The BLUEPRINTS environment variable controls which blueprint directory the provisioner scans (default: ./blueprints). The DRY_RUN flag (default true) applies to the provisioner separately from the main emitter — see below.

See Credentials for token-scoping guidance.

Phase 1 — provision the offline probe and checks¶

Run the one-shot provisioner once per environment. It is idempotent: it lists existing probes and checks first, creates only what is absent, and updates existing checks in place.

GC_SM_URL=https://synthetic-monitoring-api-<region>.grafana.net \
  GC_SM_TOKEN=<sm-bearer-token> \
  DRY_RUN=false \
  go run ./cmd/sm-provision

Preview first with DRY_RUN=true (the default)

Without DRY_RUN=false, the provisioner prints the planned operations and exits without making any API calls:

[DRY RUN] Would register offline probe "synthkit-private" (region=EMEA lat=50.1109 lon=8.6821)
[DRY RUN] Would upsert 3 check(s):
  job="synmon-api-health" target="https://api.example.com/health" frequency=60000ms alertSensitivity=none
  …

This is safe to run at any time to inspect what would be provisioned.

The provisioner reads every *.yaml file in the BLUEPRINTS directory, collects all synthetic_monitoring construct instances, and:

Registers one offline private probe (idempotent — adds only if absent by name).
For each declared check: creates if absent by (job, target) key; updates if present.

alertSensitivity is always registered as "none" at the API level (the real value is stamped on the sm_check_info metric by the data-plane emitter independently of the provisioner).

Phase 2 — run the emitter¶

Once the probe and checks are registered, run the generator normally. The data-plane emitter pushes all SM telemetry each tick.

./synthkit

Or with Docker Compose:

docker compose up

The SM emitter pushes per-tick:

probe_success (gauge, 0/1)
probe_duration_seconds (gauge)
probe_all_success_sum / _count (summary counters)
probe_all_duration_seconds_bucket / _sum / _count (histogram, buckets [0.1, 0.25, 0.5, 1, 2.5, 5, 10])
sm_check_info (info gauge, carries check_name, region, frequency, geohash, alert_sensitivity, user labels)

Each check also emits a Loki log line per tick with stream labels {source="synthetic-monitoring-agent", check_name, instance, job, probe, region, probe_success} and a logfmt body (msg="Check succeeded" or "Check failed", duration_seconds).

Base labels on every series: job (check job), instance (check target URL), probe (probe name), config_version. User labels declared in the blueprint become label_<k> labels on both metrics and the Loki stream.

config_version is a stable join key

All SM series join on (instance, job, probe, config_version). config_version encodes the check's modified timestamp.
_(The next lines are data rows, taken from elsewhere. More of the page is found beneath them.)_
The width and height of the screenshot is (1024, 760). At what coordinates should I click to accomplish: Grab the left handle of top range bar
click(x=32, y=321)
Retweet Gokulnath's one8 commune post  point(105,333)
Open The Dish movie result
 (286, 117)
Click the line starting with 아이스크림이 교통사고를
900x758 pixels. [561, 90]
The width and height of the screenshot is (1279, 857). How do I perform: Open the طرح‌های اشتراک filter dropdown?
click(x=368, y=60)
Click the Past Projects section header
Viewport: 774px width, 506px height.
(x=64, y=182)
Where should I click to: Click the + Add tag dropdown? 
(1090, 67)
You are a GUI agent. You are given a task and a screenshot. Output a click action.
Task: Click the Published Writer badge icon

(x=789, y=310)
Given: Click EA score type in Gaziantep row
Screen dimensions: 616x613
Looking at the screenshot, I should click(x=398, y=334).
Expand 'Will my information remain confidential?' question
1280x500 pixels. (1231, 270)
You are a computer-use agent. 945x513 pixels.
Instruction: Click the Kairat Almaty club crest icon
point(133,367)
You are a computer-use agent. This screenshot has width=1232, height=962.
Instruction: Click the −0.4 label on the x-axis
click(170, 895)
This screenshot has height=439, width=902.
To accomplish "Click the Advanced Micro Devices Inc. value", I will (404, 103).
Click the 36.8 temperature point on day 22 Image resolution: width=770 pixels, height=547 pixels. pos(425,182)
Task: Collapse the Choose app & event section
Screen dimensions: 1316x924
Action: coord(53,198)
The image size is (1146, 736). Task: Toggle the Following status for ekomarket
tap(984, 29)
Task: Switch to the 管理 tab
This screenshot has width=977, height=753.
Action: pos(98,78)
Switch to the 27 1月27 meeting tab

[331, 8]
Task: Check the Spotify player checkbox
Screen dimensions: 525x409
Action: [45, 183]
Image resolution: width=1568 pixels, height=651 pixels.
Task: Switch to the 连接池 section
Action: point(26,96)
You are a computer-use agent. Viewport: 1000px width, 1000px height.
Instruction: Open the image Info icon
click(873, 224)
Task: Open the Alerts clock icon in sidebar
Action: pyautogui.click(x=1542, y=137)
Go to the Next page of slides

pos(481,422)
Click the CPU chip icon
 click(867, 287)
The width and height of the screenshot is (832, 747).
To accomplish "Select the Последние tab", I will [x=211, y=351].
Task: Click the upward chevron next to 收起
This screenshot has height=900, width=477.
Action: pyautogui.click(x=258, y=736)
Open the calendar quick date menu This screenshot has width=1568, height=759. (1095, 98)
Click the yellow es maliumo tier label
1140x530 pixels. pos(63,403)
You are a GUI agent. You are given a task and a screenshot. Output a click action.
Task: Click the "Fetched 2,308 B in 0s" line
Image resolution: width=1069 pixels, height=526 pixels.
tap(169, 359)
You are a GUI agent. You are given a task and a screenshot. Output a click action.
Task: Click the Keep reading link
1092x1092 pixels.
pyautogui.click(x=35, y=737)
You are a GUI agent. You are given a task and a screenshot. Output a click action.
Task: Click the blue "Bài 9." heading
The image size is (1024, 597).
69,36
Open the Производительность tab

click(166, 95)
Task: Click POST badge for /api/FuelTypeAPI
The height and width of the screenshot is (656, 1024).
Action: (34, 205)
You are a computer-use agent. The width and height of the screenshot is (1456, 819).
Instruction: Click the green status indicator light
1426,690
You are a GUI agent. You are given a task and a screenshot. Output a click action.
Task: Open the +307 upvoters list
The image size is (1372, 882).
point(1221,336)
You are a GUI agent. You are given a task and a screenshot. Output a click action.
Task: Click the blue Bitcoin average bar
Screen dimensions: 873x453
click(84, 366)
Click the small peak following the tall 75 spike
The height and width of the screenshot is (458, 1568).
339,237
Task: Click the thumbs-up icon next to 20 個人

If you re-provision after editing a check, all series must be re-stamped with the new config_version. The emitter handles this automatically; no manual action is needed.

Blueprint configuration¶

Enable SM by adding a synthetic_monitoring block under features::

features:
  synthetic_monitoring:
    enabled: true
    checks:
      - name: my-api-health
        target: "https://api.example.com/health"
        frequency: 60000         # ms; default 60000
        probe: synthkit-private  # must match the registered probe name
        region: EMEA
        labels:
          team: platform
          tier: api

Each check entry becomes one registered SM check and one emitted series family. target defaults to https://<name>.example.com/health if omitted.

See blueprints/synthetic-monitoring.yaml for a complete example combining SM checks with a Fleet Management collector roster.

Failure mode¶

The sm_probe_failure incident mode targets a specific check and environment: it sets probe_success=0, probe_duration_seconds=3.0 (the SM timeout), and emits a Loki log line with probe_success="0" and msg="Check failed". See Incidents for how to declare and activate failure modes.